Brian K. Vaughan and Fiona Staples’s amazing Saga got me to read a “graphic novel” again a few months ago. Over the years, I’d given a chance to graphic novels that seemed up my alley like Blankets and Empire State, but I was always disappointed at the ultimately bland experience that I got. Not so with Saga.
I have literally cheered Saga on the train, a crazy person applauding a book in his seat, although there are enough crazy people on the train that everyone politely looks away (it was the scene in Chapter 14 where Sophie discusses how she feels she is inside after her childhood abuse and Lying Cat responds). The best way I can still describe it is that you don’t have to make any excuses for K-Vaughan: his writing is as intelligent and precise and affecting (and correctly-spelled) as any novel’s, and his story is full of imagination and irreverence and heart.
So when I wanted more of the same I decided to pick up Neil Gaiman’s new Sandman issue, even though I’m not a Gaiman fan. I find his arrogance and oh-so-dark coolness kind of lame, but I know that he can write, and that’s the kind of grudging respect that can sell your books. A new Sandman issue is a big deal because the last one was in the mid-90s, when the series was assumed to be over. Having never read any of them, I first made a run to Half-Price Books where I picked up a few used volumes. I didn’t know any of the details and I just read what random volumes were available, but I figure this is as good a newcomer’s introduction as any.
I wasn’t disappointed when it comes to quality of writing. The dots and dashes are all where they belong, and the eloquent exposition in some of them is downright impressive, as I had been told. The plots and themes were interesting enough to keep my attention: morally ambiguous and pensive. A lot of late-80s, early-90s aesthetic was also on display, with its big hair and dark makeup, as well as that verbosely musing edgy darkness you’d expect from a series about death and dreams. Each issue stood on its own, lending the feel of a short-story collection with connected themes.
The new issue, starting a story arc called “Overture” ditches the Gen-X vibe for a more modern and glossy art that richly conveys cross-dimensional night and ancient books of destiny and such. Unlike the previous issues I had read, it does not stand alone but seems to set up an introduction to a large new story that will develop issue by issue, planting mysterious seeds of plot and character.

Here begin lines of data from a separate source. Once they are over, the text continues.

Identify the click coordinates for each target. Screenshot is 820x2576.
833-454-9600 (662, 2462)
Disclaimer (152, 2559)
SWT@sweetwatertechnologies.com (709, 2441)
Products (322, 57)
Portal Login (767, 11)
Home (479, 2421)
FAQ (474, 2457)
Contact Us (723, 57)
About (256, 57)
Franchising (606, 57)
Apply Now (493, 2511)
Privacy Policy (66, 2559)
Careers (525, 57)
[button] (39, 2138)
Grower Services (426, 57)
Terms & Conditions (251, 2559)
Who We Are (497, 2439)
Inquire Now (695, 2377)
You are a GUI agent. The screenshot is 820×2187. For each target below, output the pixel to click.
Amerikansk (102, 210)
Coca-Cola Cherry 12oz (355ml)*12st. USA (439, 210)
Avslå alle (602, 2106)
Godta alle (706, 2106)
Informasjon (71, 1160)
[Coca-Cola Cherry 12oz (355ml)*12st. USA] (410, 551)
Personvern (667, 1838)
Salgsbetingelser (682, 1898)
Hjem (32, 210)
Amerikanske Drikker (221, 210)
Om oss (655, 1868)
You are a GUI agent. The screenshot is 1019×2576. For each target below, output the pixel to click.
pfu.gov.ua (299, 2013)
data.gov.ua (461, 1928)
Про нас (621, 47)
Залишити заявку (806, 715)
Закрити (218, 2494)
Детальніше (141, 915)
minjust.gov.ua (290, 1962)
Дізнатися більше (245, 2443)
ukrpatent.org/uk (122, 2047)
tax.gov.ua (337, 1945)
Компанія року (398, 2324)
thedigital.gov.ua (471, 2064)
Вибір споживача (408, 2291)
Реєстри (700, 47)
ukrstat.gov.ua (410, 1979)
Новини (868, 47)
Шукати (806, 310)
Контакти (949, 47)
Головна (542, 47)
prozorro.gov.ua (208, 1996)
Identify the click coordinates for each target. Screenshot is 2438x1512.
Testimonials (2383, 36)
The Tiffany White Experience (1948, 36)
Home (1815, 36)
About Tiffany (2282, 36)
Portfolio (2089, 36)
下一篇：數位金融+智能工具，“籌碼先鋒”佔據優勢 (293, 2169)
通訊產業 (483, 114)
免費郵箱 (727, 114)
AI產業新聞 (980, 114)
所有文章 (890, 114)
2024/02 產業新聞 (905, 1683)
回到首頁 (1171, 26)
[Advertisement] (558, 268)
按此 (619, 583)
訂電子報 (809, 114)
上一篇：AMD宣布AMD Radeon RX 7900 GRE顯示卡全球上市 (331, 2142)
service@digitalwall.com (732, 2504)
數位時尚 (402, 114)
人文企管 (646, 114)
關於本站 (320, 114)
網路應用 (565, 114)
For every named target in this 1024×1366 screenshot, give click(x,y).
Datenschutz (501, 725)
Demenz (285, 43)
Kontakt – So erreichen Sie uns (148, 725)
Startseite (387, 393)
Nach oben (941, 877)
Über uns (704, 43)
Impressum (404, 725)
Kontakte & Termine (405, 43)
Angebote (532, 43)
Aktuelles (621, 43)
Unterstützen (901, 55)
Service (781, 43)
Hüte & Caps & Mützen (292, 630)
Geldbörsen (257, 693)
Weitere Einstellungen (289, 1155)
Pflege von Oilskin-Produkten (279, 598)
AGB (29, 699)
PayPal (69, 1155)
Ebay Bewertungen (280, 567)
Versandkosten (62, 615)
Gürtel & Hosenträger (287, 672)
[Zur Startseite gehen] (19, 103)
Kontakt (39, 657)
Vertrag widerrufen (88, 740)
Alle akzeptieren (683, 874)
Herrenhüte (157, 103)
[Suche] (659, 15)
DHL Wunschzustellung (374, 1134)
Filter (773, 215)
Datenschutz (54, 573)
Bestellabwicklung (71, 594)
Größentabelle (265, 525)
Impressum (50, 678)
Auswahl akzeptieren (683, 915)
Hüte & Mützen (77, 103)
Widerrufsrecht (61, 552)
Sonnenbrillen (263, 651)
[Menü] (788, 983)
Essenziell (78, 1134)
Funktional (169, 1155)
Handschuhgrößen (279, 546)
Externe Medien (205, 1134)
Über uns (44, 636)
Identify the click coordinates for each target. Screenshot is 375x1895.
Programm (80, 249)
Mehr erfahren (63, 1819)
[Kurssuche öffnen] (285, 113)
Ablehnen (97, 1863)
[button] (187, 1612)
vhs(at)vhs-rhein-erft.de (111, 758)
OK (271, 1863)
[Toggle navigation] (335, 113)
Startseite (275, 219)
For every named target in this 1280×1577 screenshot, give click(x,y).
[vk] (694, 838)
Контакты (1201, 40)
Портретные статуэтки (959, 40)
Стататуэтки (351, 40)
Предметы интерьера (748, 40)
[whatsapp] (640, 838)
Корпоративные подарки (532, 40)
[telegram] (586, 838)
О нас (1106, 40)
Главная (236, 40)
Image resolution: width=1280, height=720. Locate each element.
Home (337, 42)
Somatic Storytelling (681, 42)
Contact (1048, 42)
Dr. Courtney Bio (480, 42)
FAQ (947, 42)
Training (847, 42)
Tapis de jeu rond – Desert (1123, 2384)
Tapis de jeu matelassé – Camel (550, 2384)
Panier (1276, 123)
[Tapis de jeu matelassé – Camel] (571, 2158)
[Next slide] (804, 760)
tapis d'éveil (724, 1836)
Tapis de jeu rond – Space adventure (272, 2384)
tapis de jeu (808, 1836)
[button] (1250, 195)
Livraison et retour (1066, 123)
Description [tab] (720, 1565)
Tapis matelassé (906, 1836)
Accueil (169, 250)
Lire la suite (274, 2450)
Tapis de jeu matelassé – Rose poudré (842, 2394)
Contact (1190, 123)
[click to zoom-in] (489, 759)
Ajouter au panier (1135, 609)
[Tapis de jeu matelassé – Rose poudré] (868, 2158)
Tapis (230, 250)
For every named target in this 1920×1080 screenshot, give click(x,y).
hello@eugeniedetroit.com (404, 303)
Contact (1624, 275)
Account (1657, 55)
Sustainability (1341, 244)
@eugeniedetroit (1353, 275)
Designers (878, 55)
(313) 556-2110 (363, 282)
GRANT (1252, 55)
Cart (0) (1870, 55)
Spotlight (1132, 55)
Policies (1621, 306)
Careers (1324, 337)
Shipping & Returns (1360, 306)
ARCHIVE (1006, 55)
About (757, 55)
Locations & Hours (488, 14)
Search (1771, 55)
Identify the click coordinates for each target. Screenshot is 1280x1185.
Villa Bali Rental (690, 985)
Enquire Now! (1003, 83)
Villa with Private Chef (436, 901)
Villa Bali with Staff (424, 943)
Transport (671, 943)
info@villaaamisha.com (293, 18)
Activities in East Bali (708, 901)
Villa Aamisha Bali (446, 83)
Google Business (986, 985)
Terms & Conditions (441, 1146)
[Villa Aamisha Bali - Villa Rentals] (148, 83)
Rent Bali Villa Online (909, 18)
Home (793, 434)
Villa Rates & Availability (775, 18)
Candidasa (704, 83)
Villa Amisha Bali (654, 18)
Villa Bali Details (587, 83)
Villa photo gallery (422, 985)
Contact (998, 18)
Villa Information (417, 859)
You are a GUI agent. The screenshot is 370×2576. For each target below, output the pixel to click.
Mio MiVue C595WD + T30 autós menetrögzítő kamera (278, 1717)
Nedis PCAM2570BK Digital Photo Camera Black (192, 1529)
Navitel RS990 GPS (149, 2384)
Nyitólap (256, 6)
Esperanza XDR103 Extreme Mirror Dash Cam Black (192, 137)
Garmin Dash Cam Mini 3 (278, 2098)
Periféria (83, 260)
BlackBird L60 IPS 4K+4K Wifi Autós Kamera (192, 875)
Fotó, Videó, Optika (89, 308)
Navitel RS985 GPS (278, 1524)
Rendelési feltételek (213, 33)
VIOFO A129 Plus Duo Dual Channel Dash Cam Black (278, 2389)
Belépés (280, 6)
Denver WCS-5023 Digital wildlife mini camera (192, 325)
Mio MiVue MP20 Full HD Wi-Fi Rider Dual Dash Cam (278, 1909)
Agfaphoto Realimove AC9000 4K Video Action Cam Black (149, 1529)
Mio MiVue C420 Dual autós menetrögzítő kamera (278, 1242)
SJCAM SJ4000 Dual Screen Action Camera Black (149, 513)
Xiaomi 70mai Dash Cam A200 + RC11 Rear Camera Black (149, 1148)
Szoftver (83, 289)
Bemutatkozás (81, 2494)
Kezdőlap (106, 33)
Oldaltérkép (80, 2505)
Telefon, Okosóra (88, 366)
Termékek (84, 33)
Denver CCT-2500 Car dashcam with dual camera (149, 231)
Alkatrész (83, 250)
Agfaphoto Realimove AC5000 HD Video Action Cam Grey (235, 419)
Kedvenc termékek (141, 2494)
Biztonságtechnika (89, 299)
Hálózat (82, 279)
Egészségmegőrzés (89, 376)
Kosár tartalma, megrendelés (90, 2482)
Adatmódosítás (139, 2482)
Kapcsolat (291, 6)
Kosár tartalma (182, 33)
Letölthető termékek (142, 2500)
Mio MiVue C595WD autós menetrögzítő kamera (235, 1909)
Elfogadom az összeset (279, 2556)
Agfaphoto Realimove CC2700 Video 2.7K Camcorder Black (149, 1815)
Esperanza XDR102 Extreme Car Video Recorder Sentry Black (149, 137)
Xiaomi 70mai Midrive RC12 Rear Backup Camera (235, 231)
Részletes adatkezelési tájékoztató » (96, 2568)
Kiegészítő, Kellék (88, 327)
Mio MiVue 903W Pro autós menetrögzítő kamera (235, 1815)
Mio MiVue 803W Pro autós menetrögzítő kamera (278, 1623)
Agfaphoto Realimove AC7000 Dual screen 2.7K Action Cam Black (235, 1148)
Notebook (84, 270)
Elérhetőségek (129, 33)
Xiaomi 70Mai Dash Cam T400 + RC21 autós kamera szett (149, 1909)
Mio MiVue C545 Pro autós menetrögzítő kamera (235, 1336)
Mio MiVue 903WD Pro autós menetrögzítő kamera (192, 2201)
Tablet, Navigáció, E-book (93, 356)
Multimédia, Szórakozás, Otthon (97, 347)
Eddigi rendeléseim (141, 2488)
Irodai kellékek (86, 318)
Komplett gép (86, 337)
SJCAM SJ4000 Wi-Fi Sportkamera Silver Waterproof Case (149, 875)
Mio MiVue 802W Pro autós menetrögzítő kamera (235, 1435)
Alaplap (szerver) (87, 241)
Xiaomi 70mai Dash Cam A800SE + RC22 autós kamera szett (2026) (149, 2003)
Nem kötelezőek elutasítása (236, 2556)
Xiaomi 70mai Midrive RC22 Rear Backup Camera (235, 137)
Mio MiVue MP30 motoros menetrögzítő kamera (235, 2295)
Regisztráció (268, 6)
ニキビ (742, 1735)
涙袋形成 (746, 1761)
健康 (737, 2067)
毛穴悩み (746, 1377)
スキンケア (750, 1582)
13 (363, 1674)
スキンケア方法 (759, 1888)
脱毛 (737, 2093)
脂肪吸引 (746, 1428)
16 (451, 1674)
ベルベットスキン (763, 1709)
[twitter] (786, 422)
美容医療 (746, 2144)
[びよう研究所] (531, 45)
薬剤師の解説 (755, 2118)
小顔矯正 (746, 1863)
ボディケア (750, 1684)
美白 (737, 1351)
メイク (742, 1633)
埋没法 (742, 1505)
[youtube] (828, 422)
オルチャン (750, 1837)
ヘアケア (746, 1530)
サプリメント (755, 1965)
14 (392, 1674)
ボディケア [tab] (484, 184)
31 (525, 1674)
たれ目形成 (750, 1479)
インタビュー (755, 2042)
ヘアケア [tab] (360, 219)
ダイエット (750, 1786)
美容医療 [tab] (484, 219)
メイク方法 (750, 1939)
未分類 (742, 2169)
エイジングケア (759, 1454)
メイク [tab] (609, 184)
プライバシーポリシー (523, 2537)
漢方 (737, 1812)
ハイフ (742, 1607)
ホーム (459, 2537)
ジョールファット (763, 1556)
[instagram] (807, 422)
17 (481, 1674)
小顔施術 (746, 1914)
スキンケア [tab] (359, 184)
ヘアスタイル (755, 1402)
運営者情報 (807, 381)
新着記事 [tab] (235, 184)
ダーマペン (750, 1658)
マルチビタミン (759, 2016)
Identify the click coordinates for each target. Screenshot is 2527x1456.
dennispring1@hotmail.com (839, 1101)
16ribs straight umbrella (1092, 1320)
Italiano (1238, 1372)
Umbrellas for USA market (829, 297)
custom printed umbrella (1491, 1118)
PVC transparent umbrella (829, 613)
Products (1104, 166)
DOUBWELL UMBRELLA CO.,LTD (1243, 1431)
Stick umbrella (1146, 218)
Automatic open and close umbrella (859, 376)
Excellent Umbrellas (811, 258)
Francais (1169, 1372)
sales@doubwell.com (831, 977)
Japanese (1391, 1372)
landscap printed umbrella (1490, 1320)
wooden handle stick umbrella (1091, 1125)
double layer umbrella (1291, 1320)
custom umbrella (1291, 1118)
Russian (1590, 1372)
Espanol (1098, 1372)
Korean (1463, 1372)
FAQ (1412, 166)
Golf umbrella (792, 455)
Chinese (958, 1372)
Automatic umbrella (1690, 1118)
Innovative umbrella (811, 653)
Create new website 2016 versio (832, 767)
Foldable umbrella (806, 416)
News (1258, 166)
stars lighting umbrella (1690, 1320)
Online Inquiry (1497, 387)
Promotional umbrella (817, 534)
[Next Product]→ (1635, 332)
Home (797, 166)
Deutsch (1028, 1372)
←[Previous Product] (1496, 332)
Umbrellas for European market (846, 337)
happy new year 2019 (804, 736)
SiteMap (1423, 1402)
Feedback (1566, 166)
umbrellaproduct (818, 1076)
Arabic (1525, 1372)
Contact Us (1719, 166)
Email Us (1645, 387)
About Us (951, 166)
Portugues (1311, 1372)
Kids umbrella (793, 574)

This is one of the weaknesses of serial-issue storytelling to me, because I’ve never wanted to read a story a few pages at a time and then wait, losing the thread and investment in between. Still, quality of writing is what keeps me coming back to any story, even if I am not Wow’d, and Neil does provide that.
I also picked up an unrelated, amazingly clever and offensive one-shot story called “Our Love is Real” by Sam Humphries and Steven Sanders that I’d recommend to anyone who is intrigued by the opening line “It was after one of the vegisexual riots.” Your $3.99 will be well-spent learning what the future is all about. And because my review of Sandman was as much about that, comics in general, and Saga, I offer the caveat that fantasy just never tripped my trigger inherently, as much as dystopia and/or young messy love in hostile worlds.